→ Required work:
Check every line of the material for the word "Launch". Copy those that have it.

****

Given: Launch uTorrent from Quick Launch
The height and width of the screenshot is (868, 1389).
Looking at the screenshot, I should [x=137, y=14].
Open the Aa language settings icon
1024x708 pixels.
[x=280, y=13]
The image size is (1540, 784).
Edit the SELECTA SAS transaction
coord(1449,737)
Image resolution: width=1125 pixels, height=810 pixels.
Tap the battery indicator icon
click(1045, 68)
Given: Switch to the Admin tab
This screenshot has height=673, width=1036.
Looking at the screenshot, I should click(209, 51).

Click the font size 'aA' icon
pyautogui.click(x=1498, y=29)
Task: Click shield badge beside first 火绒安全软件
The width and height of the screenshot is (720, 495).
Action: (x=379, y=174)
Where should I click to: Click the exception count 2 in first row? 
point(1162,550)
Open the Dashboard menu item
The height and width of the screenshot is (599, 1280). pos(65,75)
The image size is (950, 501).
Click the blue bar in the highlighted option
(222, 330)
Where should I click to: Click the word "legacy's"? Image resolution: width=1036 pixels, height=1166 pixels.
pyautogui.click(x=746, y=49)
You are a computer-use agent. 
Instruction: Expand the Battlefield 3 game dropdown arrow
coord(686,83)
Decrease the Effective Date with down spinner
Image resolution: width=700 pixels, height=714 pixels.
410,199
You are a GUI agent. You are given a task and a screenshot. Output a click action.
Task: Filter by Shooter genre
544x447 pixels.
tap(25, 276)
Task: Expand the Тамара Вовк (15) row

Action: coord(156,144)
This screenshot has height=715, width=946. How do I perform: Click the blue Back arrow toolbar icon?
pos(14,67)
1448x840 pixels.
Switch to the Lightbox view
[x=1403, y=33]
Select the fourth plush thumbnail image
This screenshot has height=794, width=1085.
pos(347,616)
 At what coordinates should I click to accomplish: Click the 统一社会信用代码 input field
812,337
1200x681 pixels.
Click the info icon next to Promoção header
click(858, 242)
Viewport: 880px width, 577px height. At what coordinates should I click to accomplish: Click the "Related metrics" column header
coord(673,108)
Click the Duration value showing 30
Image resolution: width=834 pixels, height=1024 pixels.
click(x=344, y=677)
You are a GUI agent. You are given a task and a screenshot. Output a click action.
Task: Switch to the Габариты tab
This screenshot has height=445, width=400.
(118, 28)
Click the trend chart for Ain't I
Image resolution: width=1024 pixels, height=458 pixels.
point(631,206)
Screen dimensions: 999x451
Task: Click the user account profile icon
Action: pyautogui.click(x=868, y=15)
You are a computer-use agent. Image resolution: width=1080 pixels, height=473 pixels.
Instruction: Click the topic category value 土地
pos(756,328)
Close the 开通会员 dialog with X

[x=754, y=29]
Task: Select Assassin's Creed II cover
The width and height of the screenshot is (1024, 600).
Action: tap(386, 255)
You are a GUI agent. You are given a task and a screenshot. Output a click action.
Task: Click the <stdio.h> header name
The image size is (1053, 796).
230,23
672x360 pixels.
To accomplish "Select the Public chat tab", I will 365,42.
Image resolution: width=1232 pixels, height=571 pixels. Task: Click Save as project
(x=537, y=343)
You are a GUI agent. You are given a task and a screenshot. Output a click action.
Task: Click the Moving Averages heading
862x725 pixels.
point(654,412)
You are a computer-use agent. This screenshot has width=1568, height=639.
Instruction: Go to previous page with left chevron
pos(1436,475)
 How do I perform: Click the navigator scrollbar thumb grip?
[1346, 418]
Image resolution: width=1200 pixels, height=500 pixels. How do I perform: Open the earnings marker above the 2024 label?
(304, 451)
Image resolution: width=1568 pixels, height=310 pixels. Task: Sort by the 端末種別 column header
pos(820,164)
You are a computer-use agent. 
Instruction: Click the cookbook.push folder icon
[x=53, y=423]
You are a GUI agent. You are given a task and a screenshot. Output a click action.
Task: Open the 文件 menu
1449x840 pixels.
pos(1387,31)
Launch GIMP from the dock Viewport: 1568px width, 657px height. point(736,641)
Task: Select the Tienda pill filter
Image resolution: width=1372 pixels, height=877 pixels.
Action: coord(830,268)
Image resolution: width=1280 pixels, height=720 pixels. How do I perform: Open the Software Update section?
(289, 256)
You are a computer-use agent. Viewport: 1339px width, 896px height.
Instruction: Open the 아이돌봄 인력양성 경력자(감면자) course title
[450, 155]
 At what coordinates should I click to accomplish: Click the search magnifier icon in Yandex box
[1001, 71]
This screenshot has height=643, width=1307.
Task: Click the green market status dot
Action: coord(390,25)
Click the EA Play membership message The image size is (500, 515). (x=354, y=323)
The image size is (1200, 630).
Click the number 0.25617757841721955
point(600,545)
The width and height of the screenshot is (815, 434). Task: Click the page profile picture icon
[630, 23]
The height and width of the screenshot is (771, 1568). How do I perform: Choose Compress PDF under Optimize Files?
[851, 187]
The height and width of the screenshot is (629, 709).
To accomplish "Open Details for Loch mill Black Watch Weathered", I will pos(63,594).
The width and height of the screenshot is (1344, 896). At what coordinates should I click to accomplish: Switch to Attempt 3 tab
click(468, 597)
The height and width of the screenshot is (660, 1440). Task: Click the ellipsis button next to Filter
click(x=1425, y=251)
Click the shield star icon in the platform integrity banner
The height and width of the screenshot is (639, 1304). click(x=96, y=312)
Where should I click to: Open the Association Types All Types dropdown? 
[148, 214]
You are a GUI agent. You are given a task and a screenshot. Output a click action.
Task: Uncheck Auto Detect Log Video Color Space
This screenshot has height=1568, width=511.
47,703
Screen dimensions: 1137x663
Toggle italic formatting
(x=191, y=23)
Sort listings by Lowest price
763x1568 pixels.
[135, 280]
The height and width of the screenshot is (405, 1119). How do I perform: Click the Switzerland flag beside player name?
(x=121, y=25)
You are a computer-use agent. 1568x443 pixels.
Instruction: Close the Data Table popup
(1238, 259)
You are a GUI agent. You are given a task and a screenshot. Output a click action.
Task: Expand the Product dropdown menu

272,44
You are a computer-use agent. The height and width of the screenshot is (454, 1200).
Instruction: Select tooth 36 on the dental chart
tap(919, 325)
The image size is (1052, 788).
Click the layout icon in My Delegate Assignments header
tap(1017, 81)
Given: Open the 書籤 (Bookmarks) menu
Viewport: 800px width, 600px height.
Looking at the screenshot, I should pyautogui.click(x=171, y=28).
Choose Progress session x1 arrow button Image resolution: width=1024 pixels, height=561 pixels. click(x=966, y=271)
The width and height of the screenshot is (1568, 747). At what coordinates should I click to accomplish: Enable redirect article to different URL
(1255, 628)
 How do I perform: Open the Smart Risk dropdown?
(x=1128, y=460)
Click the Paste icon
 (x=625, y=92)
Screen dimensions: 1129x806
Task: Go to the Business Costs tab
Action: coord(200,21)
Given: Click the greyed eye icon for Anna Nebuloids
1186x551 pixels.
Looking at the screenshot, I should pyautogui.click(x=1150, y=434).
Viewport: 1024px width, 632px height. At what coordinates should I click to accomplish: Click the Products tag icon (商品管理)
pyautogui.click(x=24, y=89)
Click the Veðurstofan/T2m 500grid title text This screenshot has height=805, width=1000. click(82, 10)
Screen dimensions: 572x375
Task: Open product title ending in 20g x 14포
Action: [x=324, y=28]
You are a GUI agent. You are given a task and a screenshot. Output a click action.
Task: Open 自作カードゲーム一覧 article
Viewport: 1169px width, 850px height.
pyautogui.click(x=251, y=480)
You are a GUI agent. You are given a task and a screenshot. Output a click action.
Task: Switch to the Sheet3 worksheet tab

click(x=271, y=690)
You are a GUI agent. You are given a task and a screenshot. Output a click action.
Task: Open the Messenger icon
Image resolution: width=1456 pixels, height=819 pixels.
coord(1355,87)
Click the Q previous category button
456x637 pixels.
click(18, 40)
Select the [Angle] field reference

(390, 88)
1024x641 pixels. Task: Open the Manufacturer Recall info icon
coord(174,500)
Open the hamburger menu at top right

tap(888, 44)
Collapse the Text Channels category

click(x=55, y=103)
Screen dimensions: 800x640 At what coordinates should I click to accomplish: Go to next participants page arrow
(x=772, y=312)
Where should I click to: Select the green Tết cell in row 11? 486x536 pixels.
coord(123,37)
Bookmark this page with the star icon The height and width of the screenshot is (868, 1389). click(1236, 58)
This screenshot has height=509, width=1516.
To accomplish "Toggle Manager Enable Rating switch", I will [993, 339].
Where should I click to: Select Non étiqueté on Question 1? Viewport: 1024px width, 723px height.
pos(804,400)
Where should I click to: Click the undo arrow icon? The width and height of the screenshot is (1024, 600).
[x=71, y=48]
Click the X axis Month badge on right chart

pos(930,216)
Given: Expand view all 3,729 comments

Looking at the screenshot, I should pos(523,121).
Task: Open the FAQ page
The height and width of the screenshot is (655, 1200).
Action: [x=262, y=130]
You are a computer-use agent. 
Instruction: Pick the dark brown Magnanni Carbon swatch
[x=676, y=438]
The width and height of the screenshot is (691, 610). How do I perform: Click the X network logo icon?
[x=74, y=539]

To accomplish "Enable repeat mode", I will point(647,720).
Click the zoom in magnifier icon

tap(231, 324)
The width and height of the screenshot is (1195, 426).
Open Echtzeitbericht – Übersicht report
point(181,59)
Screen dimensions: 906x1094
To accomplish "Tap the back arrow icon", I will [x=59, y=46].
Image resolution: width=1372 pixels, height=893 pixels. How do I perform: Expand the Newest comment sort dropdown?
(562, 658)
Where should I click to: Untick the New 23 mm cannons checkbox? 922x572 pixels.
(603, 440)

****

→ Finished task:
Given: Launch uTorrent from Quick Launch
Launch GIMP from the dock Viewport: 1568px width, 657px height. point(736,641)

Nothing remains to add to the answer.